Truth: Hospitals must treat anyone who shows up in the emergency room. Medicaid refunds around $2 billion a year to hospitals that treat at least 100,000 people here without legal permission. California alone receives $1 billion. But this existed before the ACA. Does it create an incentive for people without documentation to give birth in the United States? Maybe, but it's more likely that the primary motivation is jobs. That's clear because there were fewer people in America illegally during the recession when jobs were scarce. 

Myth 10: Businesses aren’t hiring because of Obamacare.

Truth: The requirement to provide insurance affects only a few companies. More than 95 percent of companies with more than 50 employees already offered insurance. Of those that didn't, only 10 percent said they were reducing their workforce or cutting their hours. Some of them admitted to hiring more part-time, temporary or contract workers to avoid the requirement. Businesses with fewer than 50 employees are exempt. Those small companies create 65 percent of all new jobs.

Myth 11: The Affordable Care Act is much better than Obamacare.

Truth: They are two names for the same thing. Many people think they are different. Forty-five percent of Americans polled in a 2012 Gallup survey approved of the ACA, while only 38 percent approved of Obamacare. 

Myth 12: Most Americans think that Obamacare should be repealed.

Truth: More than half (54 percent) of Americans are opposed to Obamacare. But only 35 percent think it should be abolished. Sixteen percent believe it’s too conservative. Twelve percent think it's already been repealed, and 7 percent think the Supreme Court ruled against it.  
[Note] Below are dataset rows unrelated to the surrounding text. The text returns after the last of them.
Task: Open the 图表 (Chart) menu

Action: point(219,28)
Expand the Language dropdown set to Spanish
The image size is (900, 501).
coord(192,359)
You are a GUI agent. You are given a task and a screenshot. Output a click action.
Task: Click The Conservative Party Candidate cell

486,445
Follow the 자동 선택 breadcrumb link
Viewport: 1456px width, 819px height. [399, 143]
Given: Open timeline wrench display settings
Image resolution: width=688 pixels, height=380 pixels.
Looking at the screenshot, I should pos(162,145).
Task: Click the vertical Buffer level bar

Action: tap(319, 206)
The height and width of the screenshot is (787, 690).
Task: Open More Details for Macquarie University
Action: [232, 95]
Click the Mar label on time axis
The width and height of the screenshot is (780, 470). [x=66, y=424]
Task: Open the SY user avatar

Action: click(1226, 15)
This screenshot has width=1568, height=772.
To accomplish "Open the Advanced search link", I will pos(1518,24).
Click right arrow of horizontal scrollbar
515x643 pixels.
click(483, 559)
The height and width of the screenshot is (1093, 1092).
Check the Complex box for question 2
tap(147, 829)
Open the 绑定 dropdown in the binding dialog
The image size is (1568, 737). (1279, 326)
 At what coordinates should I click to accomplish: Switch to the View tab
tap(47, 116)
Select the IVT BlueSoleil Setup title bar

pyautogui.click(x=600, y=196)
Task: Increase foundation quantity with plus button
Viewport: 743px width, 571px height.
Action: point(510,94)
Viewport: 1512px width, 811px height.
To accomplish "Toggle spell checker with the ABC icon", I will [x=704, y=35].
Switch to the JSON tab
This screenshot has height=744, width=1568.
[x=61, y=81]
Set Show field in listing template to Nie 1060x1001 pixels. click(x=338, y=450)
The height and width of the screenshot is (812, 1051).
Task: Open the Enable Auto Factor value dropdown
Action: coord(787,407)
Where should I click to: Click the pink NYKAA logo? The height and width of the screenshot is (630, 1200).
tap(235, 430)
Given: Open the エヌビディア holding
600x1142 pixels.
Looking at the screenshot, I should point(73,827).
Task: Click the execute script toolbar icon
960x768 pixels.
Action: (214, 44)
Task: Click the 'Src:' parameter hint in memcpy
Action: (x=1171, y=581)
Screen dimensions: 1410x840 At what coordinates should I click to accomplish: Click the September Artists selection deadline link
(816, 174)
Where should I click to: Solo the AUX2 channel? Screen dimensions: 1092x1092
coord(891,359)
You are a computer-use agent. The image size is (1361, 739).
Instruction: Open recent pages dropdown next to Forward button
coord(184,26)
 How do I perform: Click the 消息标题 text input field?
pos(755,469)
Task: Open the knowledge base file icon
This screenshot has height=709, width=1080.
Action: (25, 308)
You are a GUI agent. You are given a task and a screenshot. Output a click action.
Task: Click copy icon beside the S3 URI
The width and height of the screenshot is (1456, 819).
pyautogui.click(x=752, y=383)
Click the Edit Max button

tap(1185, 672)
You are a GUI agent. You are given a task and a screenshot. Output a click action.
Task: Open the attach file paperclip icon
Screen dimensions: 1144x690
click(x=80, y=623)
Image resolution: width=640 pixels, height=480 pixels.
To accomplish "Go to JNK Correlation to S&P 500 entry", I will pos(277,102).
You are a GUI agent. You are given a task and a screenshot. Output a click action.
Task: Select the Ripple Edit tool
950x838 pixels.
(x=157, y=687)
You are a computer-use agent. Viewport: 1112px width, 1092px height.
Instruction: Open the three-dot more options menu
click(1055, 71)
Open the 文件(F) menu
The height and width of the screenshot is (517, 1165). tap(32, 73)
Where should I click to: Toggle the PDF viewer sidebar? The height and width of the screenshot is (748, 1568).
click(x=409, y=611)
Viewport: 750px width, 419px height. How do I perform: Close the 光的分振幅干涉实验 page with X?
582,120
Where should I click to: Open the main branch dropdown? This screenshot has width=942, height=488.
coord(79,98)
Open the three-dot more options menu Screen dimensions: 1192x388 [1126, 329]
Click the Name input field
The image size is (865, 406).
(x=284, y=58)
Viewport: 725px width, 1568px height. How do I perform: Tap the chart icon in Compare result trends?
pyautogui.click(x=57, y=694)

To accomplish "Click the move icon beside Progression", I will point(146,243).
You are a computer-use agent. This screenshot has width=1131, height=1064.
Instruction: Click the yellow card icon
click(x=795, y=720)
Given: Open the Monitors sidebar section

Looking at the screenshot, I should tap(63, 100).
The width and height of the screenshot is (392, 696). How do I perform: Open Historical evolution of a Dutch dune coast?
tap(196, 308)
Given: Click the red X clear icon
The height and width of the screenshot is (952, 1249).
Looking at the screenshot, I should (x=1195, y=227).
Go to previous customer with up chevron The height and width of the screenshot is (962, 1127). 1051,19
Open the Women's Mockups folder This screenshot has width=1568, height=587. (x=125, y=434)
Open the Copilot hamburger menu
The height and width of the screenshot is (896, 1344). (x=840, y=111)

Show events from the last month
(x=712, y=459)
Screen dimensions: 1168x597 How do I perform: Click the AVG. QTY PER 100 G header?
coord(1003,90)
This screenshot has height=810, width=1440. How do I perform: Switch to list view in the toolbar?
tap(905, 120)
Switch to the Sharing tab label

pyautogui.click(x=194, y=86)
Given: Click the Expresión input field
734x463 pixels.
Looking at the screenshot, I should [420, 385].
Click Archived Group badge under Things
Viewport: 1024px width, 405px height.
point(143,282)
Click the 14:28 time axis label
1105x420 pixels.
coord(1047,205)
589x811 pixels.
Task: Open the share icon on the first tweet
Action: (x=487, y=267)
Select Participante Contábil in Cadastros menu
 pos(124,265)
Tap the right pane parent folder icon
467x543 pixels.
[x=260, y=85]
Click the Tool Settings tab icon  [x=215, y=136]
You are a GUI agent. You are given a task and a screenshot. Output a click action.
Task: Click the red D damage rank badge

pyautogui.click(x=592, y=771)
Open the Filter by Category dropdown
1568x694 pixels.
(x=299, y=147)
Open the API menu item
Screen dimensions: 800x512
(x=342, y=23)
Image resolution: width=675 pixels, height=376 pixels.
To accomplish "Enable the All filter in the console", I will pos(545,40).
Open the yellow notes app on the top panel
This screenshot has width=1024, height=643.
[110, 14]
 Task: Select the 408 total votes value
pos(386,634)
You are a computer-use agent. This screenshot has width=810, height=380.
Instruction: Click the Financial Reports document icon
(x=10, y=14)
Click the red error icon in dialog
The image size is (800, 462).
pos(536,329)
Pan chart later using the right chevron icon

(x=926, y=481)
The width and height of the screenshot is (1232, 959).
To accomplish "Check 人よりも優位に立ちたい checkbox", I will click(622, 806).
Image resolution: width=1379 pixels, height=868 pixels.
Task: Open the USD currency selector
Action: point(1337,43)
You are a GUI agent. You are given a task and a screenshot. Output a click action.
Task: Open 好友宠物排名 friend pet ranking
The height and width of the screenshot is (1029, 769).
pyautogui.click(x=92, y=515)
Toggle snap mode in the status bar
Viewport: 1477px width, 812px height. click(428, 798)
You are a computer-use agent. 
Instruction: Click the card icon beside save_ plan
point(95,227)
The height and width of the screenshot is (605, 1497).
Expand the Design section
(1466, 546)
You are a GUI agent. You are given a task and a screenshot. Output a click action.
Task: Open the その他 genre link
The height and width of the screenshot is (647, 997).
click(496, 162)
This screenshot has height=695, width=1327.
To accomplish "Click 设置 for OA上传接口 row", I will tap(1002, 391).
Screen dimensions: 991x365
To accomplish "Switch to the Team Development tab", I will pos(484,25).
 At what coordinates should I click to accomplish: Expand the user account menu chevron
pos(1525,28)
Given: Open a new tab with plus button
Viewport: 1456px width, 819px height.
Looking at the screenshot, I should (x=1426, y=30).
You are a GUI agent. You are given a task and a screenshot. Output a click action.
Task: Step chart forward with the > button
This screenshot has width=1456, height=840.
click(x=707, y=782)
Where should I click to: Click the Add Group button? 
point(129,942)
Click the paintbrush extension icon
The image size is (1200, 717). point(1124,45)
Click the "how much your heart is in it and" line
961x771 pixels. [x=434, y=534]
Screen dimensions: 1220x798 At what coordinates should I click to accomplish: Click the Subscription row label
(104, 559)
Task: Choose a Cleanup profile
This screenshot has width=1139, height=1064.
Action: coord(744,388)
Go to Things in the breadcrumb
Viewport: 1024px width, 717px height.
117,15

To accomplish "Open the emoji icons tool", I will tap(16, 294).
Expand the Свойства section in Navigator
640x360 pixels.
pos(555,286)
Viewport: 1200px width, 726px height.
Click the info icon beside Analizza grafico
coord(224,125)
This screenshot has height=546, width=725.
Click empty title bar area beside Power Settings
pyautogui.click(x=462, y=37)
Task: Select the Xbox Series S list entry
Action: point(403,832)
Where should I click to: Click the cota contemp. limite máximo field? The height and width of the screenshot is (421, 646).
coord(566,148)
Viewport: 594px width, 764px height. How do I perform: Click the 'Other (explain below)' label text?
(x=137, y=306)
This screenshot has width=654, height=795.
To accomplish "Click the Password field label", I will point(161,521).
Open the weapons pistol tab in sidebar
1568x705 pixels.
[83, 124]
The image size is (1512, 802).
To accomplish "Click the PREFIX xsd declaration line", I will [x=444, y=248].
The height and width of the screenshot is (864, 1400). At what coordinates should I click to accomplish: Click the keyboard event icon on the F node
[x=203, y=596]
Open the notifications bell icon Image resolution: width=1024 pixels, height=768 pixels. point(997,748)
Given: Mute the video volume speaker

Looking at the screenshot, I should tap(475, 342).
Myth 13: Obamacare established “death panels” that allowed the government to make decisions about end-of-life care for people on Medicare. 

Truth: The ACA proposed that Medicare provide 100 percent free coverage for doctor appointments to discuss end-of-life care. That included beneficiaries who wanted to discuss do-not-resuscitate orders, end-of-life directives and living wills. Thanks to the controversy, the provision was dropped. Forty percent of people believe it exists. 

Myth 14: The ACA created “Taxmageddon,” a massive tax increase of $800 billion over the next 10 years.

Truth: Obamacare tax increases take in $76.8 billion a year. That's the highest amount in history. The next largest increase was the 1993 deficit reduction bill. It raised $65.9 billion a year. The 1982 tax hike is third. But this doesn’t take into account inflation, population growth, income growth and economic growth. 

If you take inflation into account, then the 1982 tax increase was the largest, bringing in $85.3 billion. If you compare the tax increase as a percent of the total economy, then the 1942 tax increase to fund World War II was the largest. It was 5.04 percent of total economic output. That’s over 10 times more than the 0.43 percent for the ACA. (Sources: (Source: “Americans Still Have Big Misperceptions About Obamacare,” ThinkProgress, March 21, 2013. “Some Insurers Cancel Plans,” Wall Street Journal, October 3, 2014. “Biggest Tax Increase in History?” FactCheck.org, July 10, 2012.)